In the entries that follow, find the line containing "[Screenshot 2026-07-15 at"; from there, copy every line exactly through the line containing "Robert Knight (1314, 1604)".

Collected data:
━━━━━━━━━━

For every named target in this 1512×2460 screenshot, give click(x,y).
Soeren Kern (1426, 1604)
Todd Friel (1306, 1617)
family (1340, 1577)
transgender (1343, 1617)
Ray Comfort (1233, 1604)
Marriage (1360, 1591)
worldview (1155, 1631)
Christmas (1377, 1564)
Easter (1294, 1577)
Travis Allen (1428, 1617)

━━━━━━━━━━

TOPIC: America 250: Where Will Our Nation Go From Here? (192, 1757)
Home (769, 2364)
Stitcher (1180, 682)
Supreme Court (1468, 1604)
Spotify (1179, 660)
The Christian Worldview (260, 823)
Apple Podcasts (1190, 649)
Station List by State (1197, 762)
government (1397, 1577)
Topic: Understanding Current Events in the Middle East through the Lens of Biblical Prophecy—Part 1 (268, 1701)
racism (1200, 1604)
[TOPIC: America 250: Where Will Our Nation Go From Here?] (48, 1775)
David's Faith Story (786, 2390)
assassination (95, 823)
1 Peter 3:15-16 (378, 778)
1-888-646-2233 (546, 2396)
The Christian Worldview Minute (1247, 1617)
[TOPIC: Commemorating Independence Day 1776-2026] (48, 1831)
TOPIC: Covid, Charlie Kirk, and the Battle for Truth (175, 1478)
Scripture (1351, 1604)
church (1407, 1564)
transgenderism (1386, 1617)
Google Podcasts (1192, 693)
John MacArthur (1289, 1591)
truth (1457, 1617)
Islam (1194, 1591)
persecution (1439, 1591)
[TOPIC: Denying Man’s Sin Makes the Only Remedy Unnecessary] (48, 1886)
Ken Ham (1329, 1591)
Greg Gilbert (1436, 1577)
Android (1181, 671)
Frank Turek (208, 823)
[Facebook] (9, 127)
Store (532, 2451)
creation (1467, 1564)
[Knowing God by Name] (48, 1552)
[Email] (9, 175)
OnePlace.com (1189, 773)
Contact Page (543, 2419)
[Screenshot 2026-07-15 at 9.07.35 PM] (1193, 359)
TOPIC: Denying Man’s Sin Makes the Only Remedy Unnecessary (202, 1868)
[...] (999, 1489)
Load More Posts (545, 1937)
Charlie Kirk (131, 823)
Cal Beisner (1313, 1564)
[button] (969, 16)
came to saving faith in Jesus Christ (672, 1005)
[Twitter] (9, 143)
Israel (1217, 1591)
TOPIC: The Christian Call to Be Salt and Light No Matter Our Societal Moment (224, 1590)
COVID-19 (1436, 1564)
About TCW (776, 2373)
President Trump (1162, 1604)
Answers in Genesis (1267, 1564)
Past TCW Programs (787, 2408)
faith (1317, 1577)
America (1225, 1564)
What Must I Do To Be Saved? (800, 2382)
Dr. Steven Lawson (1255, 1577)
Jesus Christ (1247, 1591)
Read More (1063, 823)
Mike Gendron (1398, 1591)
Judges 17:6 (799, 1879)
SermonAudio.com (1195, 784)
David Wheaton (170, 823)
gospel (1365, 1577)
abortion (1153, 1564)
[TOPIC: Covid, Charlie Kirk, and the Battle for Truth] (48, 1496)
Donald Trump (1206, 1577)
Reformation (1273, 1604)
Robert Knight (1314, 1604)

━━━━━━━━━━

* Result below *
[Screenshot 2026-07-15 at 9.07.35 PM] (1193, 359)
TOPIC: Denying Man’s Sin Makes the Only Remedy Unnecessary (202, 1868)
[...] (999, 1489)
Load More Posts (545, 1937)
Charlie Kirk (131, 823)
Cal Beisner (1313, 1564)
[button] (969, 16)
came to saving faith in Jesus Christ (672, 1005)
[Twitter] (9, 143)
Israel (1217, 1591)
TOPIC: The Christian Call to Be Salt and Light No Matter Our Societal Moment (224, 1590)
COVID-19 (1436, 1564)
About TCW (776, 2373)
President Trump (1162, 1604)
Answers in Genesis (1267, 1564)
Past TCW Programs (787, 2408)
faith (1317, 1577)
America (1225, 1564)
What Must I Do To Be Saved? (800, 2382)
Dr. Steven Lawson (1255, 1577)
Jesus Christ (1247, 1591)
Read More (1063, 823)
Mike Gendron (1398, 1591)
Judges 17:6 (799, 1879)
SermonAudio.com (1195, 784)
David Wheaton (170, 823)
gospel (1365, 1577)
abortion (1153, 1564)
[TOPIC: Covid, Charlie Kirk, and the Battle for Truth] (48, 1496)
Donald Trump (1206, 1577)
Reformation (1273, 1604)
Robert Knight (1314, 1604)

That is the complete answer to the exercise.